Farkındaysanız konuşmaya başladığımdan buyana aleyhimde tek bir somut delil dahi bulunmazken ve masum olduğuma ilişkin resmi belgeler en baştan Savcılık ifademden bu yana dosyamda mevcutken, 6,5 aydır tutuklu bulunuyor ve Heyetinize resmi belgelerle masum olduğumu tekrar kanıtlamaya çalışıyorum. Hukukun geldiği noktaya bakın masumiyet karinesi sadece kitaplarda geçen bir kavram haline gelmiş.

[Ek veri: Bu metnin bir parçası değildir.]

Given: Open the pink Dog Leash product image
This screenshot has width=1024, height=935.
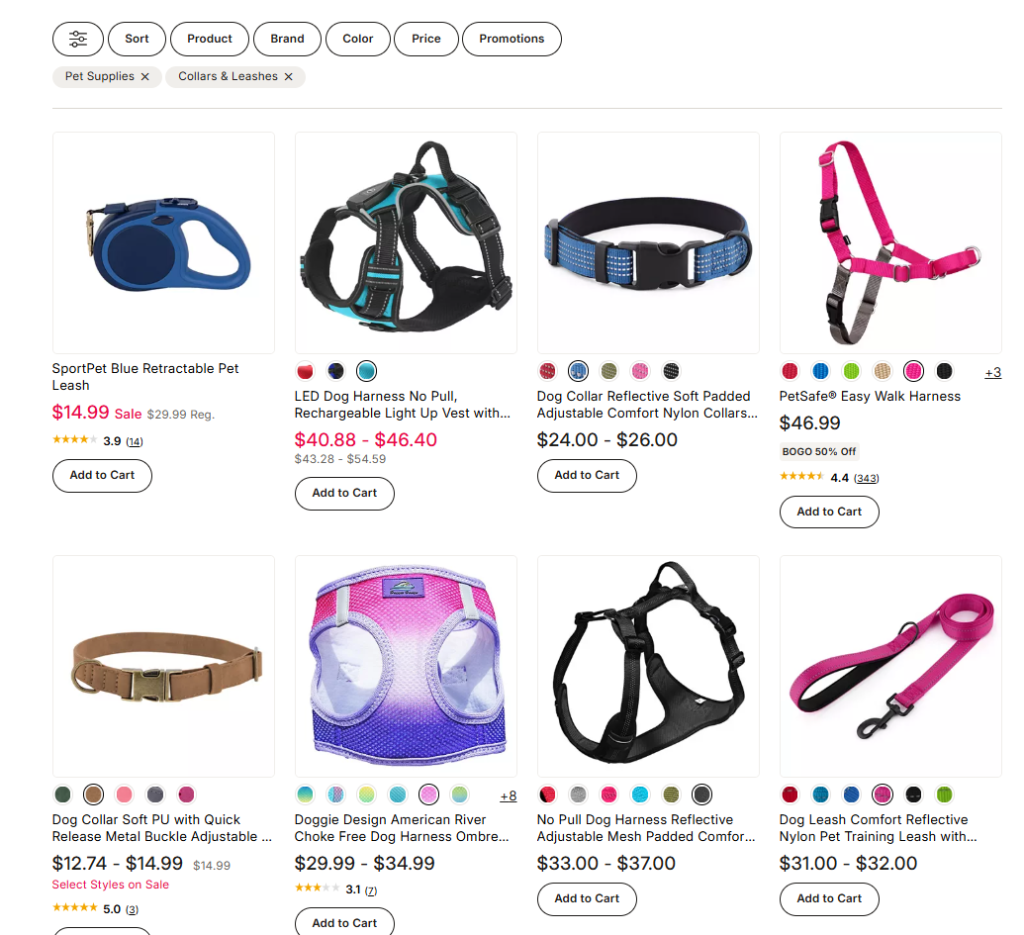Looking at the screenshot, I should tap(890, 666).
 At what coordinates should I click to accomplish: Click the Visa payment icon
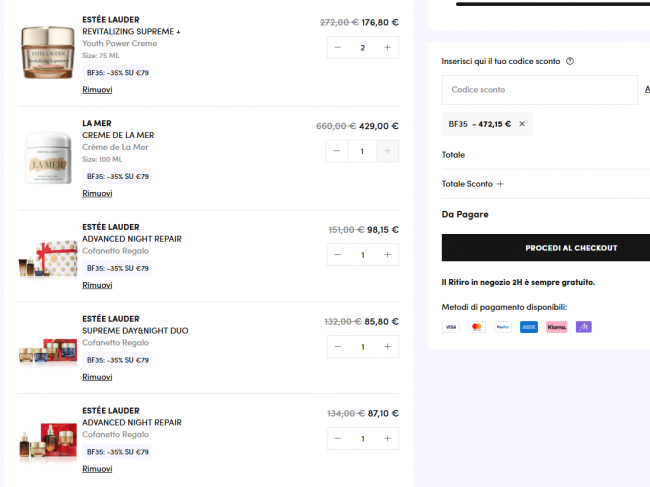tap(450, 327)
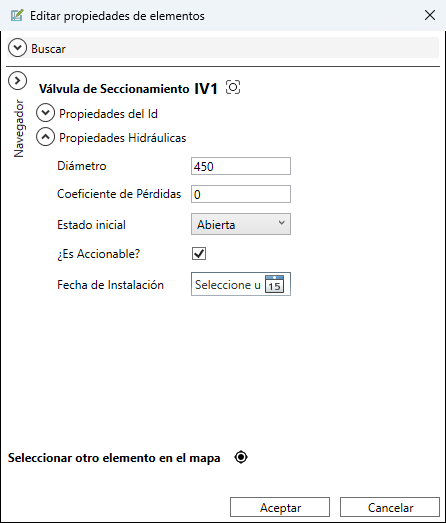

Heyetinize söyleyeceğim şudur; siz bizi yargılamayı bırakın. Biran önce bu sahte CD’leri üretip bizlere iftira atan ve özgürlüğümüzü çalan kişileri bulun ve onları yargılayın. işte Türkiye’de adalet o gün tecelli edecektir.”
06 Ekim 2011 22:52
bir suçlamanın savunması böyle ise…. hala serbet değilse hayretler içindeyim…. kafam karıştı adalet anlayışı değiştimi…
03 Kasım 2011 20:09
Siz, gelin bir de bu Özel Görevli Mahkemeleri izleyin, daha neler neler duyup, göreceksiniz. İkiz amirallere, “ikiz kardeşsiniz de neden biriniz daha az,
diğeriniz daha çok suç işlediniz” şeklinde soru soran savcıların oynadığı komedi türünden tiyatroyu izleyin. O zaman kafanızın karışması hangi boyuta gelecek, görürüz.
03 Ocak 2014 08:31
deniz komodor barbaros buyuksaganak benim 2006 yilinda aksaz deniz ussunden muavenet gemisi komutanimdir.bu insan herseyden once ataturk ilke ve inkilaplarina sonuna kadar bagli serefli be haysiyetli bir insandir.hakkindaki butun iddialari olabilicek en somut orneklerle ispat etmesine karsi hala devletin mahkemesinin israrla bu onurlu subayi ieride tutmasini aklim vicdanim almiyarak hayretle izliyorum.komutanim insallah en kisa zamanda ozgurlugunuz size ve sizin gibi serefli subaylara geri verilir.
06 Ocak 2014 18:53
Sayın Özer,zaten içeride tutsak edilen tüm subaylarımız Atatürk ilke ve devrimlerine sonuna kadar bağlı oldukları için hedef seçildiler,Yargıtay’daki duruşmalarda avukatlar sahtekarlıkları tek tek ispat ettikleri zaman hakimler artık kendilerini tutamayıp gülüyorlardı,hele Kardak kahramanı alb.Ali Türkşen’in darbe planı hazırladığı söylendiği saatte TRT de canlı yayında olduğu sunumla ispatlandığı zaman kendilerini iyice tutamadılar gülmeye başladılar,buna rağmen Ali Türkşen de mahkum oldu.Bu davaların hukuki değil siyasi davalar olduğu şu andaki gelişmelerden de belli değil mi ?
12 Temmuz 2014 12:14
Hüseyin özer söylediğin her kelimeye katiliyorum Barbaros albay 2006 da muavenet te benimde komutanim di. Suçlanacak birisi hic değil. Zaten ispat etmiş sucsuzlugunu. Allah yardimcisi olsun.